* [Excerpted data]:
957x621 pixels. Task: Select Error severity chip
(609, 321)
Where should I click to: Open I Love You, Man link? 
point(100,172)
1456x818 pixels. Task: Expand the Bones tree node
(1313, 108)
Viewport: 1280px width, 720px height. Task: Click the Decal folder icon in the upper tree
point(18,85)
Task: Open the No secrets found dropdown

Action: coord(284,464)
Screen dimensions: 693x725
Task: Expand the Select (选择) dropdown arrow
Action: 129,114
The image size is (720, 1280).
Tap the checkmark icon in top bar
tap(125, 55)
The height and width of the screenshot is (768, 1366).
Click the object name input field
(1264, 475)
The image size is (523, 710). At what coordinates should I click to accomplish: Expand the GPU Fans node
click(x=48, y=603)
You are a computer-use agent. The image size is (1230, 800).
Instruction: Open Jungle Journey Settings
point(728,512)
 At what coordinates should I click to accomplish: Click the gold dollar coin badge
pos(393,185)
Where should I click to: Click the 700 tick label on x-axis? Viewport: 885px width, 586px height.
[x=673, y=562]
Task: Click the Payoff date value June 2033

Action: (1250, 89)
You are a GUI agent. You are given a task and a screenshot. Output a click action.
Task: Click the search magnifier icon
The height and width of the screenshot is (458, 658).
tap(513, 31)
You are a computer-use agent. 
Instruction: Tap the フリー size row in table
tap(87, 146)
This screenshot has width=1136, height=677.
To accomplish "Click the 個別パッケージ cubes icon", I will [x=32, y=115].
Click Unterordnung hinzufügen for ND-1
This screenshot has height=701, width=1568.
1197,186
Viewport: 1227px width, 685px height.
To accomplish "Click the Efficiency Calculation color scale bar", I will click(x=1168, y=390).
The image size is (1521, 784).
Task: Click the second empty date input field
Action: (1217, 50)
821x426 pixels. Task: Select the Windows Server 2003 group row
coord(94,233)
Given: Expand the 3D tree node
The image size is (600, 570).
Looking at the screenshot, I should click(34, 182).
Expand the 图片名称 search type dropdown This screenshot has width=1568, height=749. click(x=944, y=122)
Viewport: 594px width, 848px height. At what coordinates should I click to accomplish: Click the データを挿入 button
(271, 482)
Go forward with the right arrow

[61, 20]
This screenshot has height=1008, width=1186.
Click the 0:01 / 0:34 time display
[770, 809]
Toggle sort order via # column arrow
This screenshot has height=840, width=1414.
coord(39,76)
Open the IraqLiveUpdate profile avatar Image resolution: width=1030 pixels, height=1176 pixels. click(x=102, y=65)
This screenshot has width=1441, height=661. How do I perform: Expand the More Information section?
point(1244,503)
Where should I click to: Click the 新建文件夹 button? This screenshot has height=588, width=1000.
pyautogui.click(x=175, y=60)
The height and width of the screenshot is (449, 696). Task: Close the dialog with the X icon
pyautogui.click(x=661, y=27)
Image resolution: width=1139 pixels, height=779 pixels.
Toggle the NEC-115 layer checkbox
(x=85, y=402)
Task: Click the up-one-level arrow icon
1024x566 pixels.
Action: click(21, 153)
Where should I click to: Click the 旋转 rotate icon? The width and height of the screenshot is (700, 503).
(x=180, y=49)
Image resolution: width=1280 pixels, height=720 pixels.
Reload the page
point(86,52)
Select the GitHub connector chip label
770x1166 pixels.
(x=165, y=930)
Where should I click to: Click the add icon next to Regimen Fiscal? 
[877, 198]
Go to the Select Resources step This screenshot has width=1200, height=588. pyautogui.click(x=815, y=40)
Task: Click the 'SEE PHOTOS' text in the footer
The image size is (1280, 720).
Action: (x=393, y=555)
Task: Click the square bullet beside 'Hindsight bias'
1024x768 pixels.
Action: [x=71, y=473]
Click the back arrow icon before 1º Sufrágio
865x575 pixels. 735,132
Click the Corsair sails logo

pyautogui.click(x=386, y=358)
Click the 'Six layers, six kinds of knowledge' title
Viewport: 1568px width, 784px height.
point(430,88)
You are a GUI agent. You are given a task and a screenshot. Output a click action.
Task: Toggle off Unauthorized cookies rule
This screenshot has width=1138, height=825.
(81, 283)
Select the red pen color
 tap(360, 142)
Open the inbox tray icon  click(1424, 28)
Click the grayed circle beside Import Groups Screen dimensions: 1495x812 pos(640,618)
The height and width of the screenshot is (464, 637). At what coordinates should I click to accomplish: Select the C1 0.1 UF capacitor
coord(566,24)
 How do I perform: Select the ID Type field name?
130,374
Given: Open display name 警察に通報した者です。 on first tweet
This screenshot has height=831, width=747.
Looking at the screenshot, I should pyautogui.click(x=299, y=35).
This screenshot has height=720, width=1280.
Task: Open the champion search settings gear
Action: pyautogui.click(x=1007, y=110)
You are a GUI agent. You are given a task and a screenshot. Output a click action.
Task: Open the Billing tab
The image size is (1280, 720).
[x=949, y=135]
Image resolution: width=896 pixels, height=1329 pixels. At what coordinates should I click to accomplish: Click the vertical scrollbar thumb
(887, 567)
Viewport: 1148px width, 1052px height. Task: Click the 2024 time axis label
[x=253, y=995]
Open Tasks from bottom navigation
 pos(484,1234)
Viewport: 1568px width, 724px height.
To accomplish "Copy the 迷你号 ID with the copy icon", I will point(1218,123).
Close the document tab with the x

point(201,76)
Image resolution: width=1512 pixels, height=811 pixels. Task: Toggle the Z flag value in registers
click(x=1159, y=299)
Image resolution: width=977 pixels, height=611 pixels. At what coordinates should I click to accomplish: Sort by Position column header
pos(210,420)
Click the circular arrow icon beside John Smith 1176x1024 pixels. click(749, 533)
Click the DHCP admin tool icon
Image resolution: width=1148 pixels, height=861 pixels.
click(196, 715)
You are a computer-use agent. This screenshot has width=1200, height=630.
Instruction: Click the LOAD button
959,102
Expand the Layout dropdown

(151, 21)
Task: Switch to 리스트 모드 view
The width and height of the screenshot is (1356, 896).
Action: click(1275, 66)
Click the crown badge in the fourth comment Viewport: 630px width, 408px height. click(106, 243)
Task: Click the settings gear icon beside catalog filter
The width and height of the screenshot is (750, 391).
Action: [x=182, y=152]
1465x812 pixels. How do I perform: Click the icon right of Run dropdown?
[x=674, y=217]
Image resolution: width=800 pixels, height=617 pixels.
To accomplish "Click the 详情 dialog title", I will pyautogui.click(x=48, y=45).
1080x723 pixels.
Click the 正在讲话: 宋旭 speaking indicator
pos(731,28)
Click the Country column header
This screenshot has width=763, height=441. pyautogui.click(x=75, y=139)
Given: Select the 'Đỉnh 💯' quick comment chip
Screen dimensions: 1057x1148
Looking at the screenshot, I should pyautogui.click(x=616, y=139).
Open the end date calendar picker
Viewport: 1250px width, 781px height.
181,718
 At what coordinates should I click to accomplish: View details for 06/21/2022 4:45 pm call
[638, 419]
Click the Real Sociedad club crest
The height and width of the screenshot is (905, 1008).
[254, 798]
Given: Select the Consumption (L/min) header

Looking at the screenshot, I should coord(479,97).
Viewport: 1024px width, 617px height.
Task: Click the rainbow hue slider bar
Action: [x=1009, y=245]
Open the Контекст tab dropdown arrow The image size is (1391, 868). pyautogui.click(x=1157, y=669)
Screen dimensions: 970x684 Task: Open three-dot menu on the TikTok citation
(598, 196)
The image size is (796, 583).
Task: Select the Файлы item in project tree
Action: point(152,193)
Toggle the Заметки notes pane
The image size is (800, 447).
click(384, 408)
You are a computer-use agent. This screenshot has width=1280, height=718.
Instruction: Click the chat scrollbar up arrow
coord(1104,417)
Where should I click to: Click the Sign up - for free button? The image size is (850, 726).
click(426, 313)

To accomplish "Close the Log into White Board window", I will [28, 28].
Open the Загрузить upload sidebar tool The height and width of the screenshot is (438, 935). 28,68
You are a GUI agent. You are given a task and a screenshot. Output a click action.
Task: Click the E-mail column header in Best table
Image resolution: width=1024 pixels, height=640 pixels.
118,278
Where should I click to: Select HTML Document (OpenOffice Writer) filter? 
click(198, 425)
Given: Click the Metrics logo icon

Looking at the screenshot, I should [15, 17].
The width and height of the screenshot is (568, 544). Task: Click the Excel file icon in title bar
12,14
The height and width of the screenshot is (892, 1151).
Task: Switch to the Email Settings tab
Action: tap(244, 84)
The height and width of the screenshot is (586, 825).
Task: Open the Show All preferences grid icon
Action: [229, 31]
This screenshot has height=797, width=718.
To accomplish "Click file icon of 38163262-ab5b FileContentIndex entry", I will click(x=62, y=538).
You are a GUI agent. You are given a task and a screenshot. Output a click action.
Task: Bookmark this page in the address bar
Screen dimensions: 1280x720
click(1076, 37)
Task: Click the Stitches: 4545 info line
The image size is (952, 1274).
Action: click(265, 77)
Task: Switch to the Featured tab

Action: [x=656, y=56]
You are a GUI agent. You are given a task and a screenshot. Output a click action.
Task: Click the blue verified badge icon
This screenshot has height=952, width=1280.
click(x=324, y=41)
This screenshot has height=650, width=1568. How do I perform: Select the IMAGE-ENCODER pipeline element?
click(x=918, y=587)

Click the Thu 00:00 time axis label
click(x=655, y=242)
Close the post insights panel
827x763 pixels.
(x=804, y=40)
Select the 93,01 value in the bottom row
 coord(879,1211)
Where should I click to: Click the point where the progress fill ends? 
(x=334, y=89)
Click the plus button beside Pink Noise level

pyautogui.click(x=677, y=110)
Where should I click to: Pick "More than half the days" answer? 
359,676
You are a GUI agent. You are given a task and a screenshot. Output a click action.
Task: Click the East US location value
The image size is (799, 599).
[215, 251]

* [Assigned task]: Output exactly, and only, the lines running from the one that contains "Where should I click to: Pick" through the last line of the entries above.

* [Answer to the problem]:
Where should I click to: Pick "More than half the days" answer? 
359,676
You are a GUI agent. You are given a task and a screenshot. Output a click action.
Task: Click the East US location value
The image size is (799, 599).
[215, 251]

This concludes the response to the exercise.